Diskriminierung:Der Manipulator

Das Referendum des ungarischen Ministerpräsidenten Viktor Orbán über sein umstrittenes LGBTQ-Gesetz fußt auf Fehlinformationen.

Von Matthias Kolb

Es ist ein Schritt, der zum Machtpolitiker Viktor Orbán passt. Einen Tag nachdem die EU-Kommission im Rechtsstaatsbericht Ungarns Demokratie schwere Mängel und den Behörden fehlenden Ehrgeiz im Kampf gegen Korruption bescheinigt hat, setzt der Ministerpräsident ein Referendum über das umstrittene LGBTQ-Gesetz an.

"Die Zukunft unserer Kinder steht auf dem Spiel", behauptet Orbán, und die zur Abstimmung stehenden Fragen erzeugen den Eindruck, ohne das Gesetz dürften Eltern bei der Sexualerziehung ihrer Kinder nicht mehr mitreden. Dass dies nicht stimmt, ist Orbán egal. Bis zur Wahl im Frühjahr 2022 will er der Opposition Sympathien für Pädophile vorwerfen. Die Kritik aus Brüssel an seinem illiberalen Kurs, der Vetternwirtschaft sowie der vermuteten Ausspähung von Journalisten mit der Pegasus-Software nennt er "Machtmissbrauch", hinter der eine Lobby von Schwulen, Lesben und Bisexuellen stehe. Die angedrohte Kürzung von EU-Geldern dürfte er genauso begründen.
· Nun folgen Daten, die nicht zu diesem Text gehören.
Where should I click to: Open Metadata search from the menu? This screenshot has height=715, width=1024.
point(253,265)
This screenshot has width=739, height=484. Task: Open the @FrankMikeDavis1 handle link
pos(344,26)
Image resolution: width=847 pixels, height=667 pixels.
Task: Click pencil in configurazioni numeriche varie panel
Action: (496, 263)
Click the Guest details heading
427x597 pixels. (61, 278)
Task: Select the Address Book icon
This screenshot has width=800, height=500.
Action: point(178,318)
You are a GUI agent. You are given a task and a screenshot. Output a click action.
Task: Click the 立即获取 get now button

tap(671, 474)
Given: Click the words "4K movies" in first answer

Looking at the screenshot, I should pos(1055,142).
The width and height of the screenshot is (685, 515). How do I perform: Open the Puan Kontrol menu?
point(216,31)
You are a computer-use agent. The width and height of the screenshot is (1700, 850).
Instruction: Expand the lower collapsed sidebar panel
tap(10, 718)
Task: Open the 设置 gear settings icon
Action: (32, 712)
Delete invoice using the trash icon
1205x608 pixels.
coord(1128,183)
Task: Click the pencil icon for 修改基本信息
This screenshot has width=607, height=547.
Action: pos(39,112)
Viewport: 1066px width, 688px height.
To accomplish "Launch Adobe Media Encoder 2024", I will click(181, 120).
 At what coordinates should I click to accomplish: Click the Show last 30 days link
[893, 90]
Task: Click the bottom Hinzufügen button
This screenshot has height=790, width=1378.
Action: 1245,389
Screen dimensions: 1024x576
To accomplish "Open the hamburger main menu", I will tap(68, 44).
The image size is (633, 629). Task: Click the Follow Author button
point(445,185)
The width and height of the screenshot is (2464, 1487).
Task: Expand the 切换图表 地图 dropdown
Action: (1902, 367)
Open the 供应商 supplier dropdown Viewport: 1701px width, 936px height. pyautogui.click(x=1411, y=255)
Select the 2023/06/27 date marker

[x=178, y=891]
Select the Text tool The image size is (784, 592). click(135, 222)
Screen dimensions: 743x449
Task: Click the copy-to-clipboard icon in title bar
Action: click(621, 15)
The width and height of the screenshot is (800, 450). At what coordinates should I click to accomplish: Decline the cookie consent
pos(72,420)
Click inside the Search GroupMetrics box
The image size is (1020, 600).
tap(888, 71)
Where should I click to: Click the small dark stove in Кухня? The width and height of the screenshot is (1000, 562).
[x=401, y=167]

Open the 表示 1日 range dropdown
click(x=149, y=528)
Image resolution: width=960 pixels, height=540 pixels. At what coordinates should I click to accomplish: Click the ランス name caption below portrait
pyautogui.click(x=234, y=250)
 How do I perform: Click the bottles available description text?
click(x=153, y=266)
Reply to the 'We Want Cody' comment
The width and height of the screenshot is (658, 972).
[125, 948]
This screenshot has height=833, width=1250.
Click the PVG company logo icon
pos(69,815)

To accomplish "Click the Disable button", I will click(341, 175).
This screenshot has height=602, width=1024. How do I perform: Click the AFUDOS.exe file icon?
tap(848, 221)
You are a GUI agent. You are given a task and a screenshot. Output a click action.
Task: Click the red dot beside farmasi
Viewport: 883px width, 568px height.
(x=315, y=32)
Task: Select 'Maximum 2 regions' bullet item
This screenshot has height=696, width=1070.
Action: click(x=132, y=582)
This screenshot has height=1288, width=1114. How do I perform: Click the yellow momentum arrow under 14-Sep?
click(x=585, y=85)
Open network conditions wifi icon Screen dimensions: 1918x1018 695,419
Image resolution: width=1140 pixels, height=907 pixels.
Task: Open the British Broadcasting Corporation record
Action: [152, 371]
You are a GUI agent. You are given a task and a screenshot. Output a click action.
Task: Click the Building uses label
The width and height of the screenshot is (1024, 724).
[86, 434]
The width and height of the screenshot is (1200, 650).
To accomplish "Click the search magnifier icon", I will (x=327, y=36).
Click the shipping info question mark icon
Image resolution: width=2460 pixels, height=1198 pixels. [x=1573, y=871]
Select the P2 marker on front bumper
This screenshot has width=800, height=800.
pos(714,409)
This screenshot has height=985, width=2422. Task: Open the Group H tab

Das Referendum soll dem Populisten erlauben, "im Namen des Volkes" zu sprechen. Zugleich lenkt es ab von anderen Vorwürfen. Dieses zynische Spiel könnte Erfolg haben, weil es in Ungarn kaum mehr unabhängige Medien gibt. Nicht nur die EU-Kommission war seit Jahren zu zögerlich: Auch CDU und CSU haben Orbán erst hofiert und dann zu lange toleriert.